Since the value of cryptocurrency is decided based on the number of users and miners, the market is ripe when more and more people are looking forward to investing in cryptocurrency market. However, the prices of top cryptocurrencies (like bitcoin, ethereum, ripple, litecoin) are already hitting high, there are many other cryptocurrencies in which you can invest in order to make out most profits.

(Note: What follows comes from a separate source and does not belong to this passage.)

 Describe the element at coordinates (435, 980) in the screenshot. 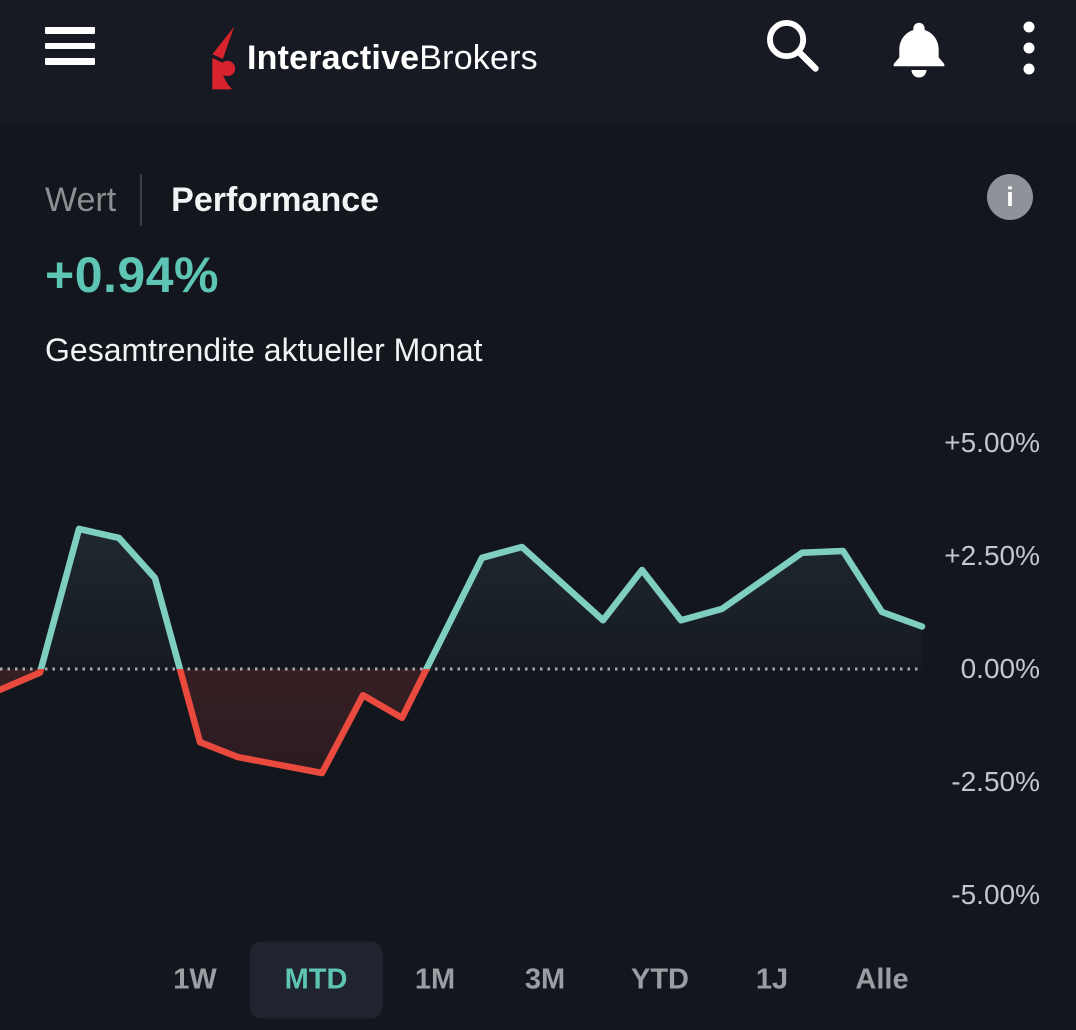

I see `range-button-1m: 1M` at that location.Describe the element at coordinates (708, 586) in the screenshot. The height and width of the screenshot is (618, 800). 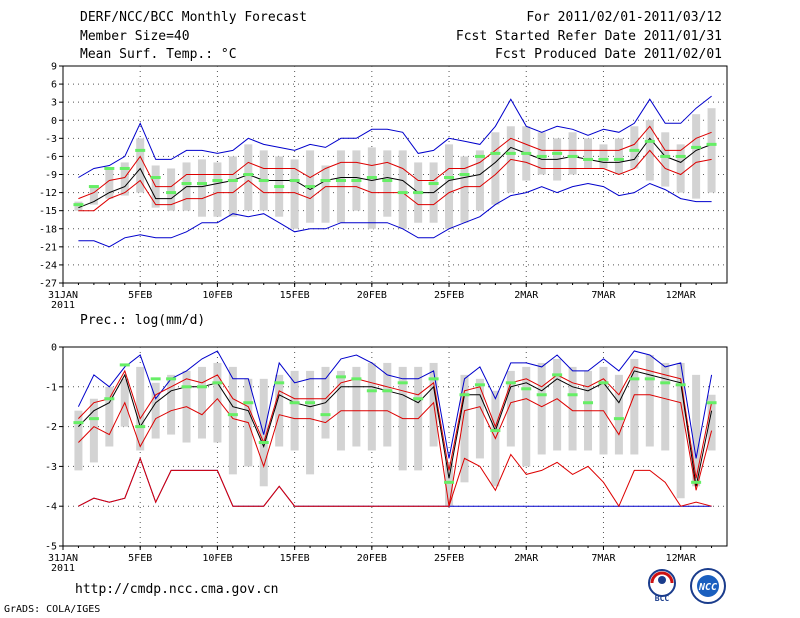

The market is all set to grow exponentially with new investors showing interest in ‘the next-generation gold’. While the future of international business lies on cryptocurrency, there is no harm in trying your fate in the cryptocurrency market and make exceptionally good returns out of it.
Is Cryptocurrency safe?
Not all the cryptocurrencies are safe. Shocked? Yes, there are many cryptocurrencies in the world, around 1000 to date. Unlike investment avenues, cryptocurrencies are unregulated by any authority. However, the value of cryptocurrency is determined on the basis of several factors. While the stats claim that cryptocurrencies such as Bitcoins have shown up to a 750% rise in price in a year, there are currencies that are coming to an end.
It is always advised to do some research before you invest in cryptocurrency trading. For your rescue, we are coming up with a whole set of articles to help you understand cryptocurrencies, in and out.
How to invest?
Exchange platforms: Similar to stock exchange platforms, there are several platforms such as koinok, zebpay, unocoin, koinex, bittrex, cex, poloniex and others where you can trade for your traditional currencies like Rupees, US dollars, Euros, etc. in order to receive a cryptocurrency.
Initial Coin Offering(ICOs): Crowdfunding has become an accepted form of receiving funding where start-ups are creating their own coins and offer tokens in form of coins. You can invest by purchasing the tokens of a particular start-up venture.
Mining: You can also earn cryptocurrency by mining or micro-tasking without any need to exchange it for your traditional currency. Well, that is quite a bit down the technical road. We will learn about it in our next article.
Cryptocurrency is the next biggest revolution after the ‘dot com’ revolution. It is definitely set to change the world.